**Problem:**
Copy everything from the line containing "Screen dimensions: 339x230" down to the end of the rows below, with both ends included. Leave the pictures out of your copy.

+++++

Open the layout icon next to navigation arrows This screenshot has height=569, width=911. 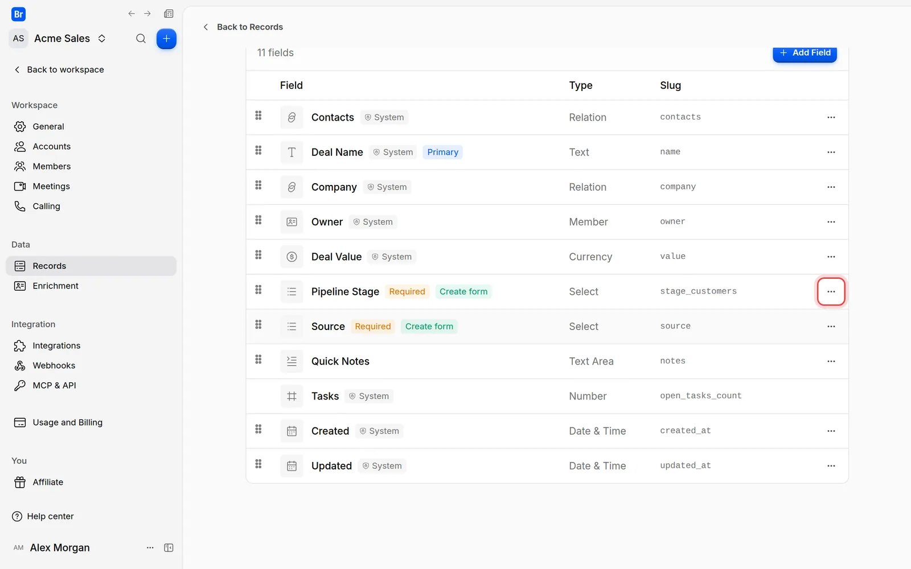(169, 14)
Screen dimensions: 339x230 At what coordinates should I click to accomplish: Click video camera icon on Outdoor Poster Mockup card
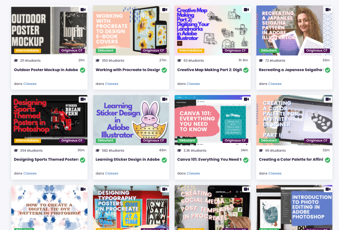(83, 10)
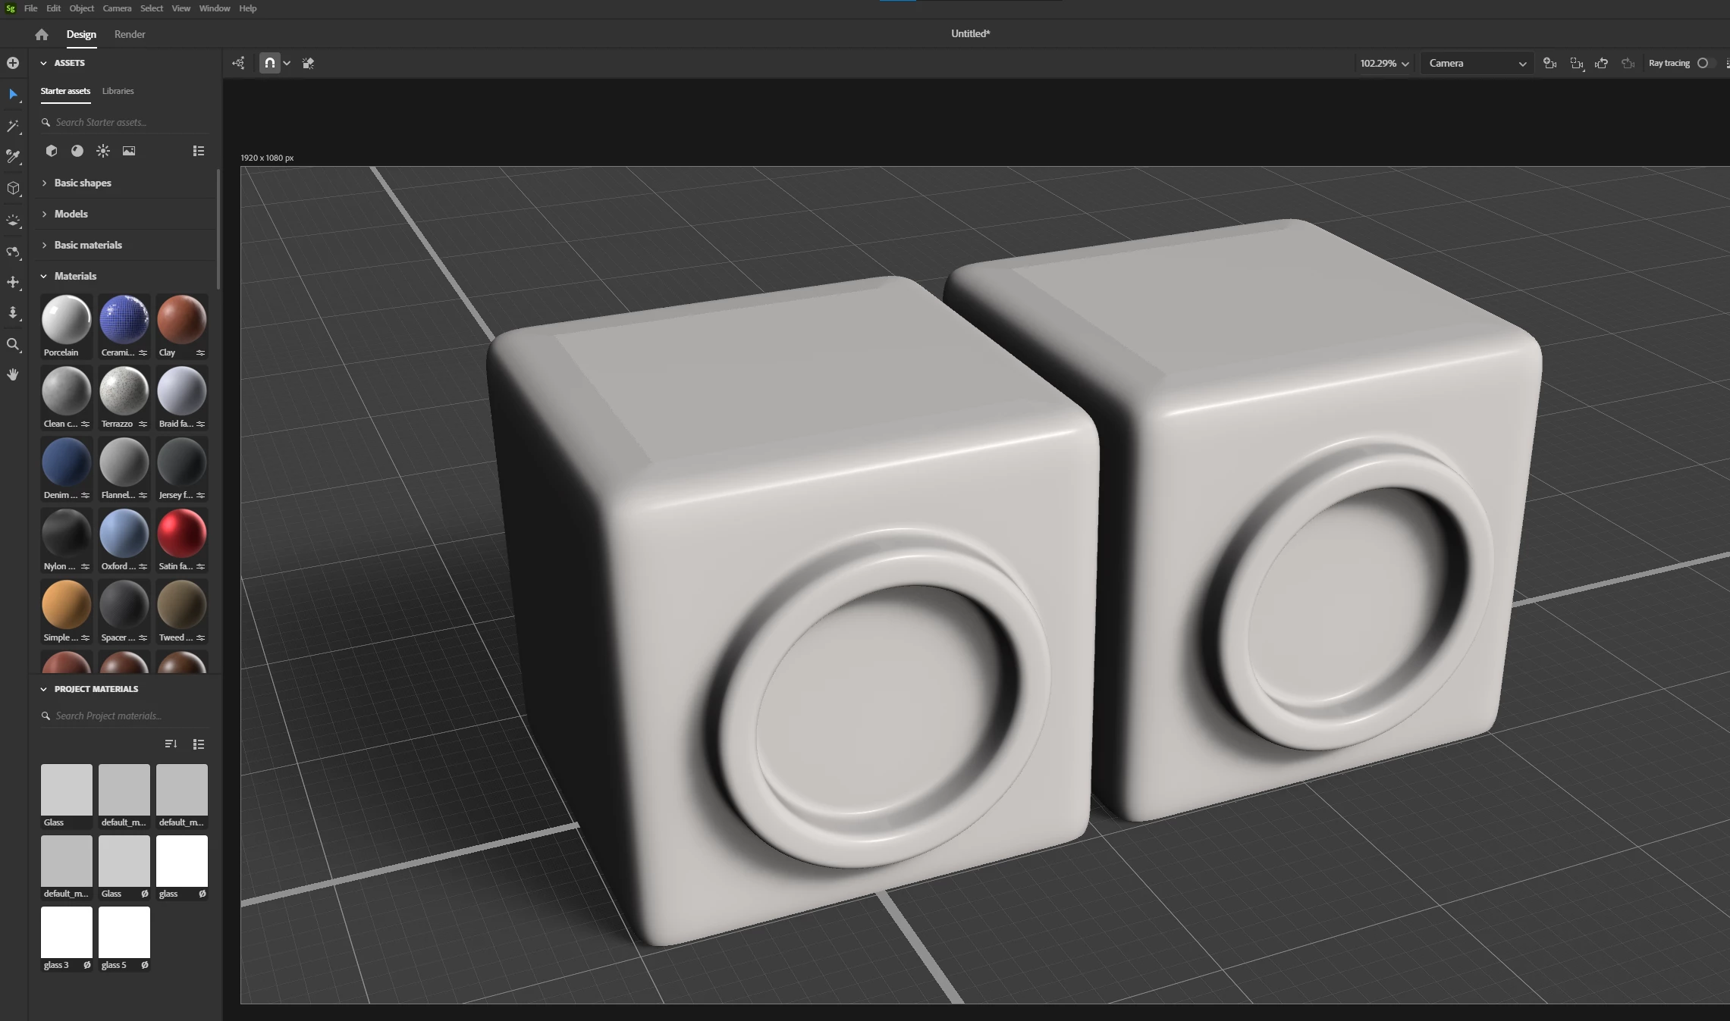Filter assets by images icon
Screen dimensions: 1730x1021
pos(129,151)
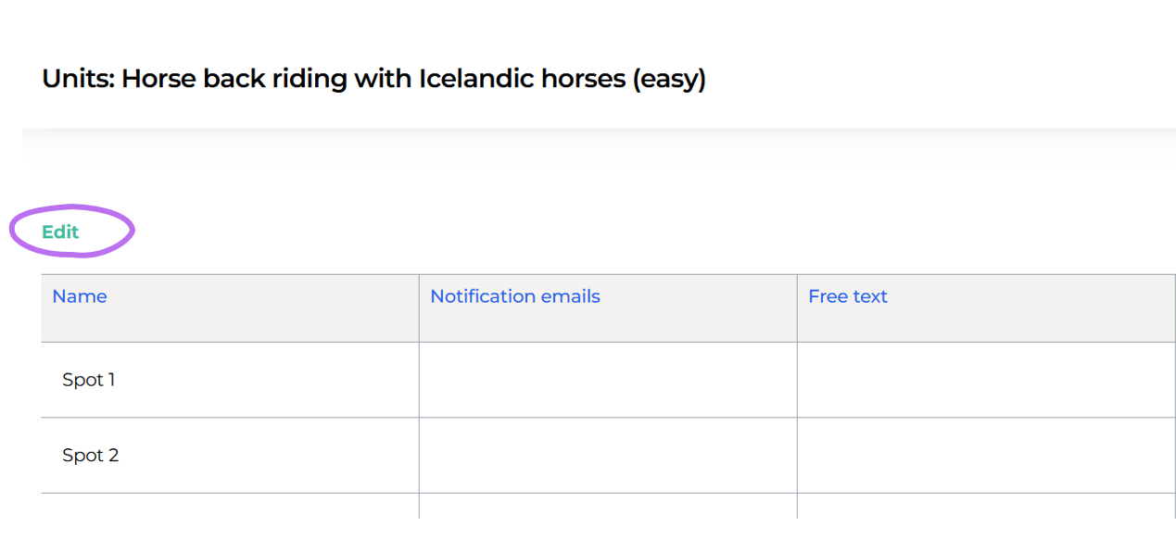The height and width of the screenshot is (539, 1176).
Task: Click Spot 2's Notification emails cell
Action: point(608,455)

+++++

**Final result:**
Screen dimensions: 339x230 At what coordinates should I click to accomplish: Click video camera icon on Outdoor Poster Mockup card
(83, 10)
Filter assets by images icon
Screen dimensions: 1730x1021
pos(129,151)
The height and width of the screenshot is (539, 1176).
Task: Click Spot 2's Notification emails cell
Action: point(608,455)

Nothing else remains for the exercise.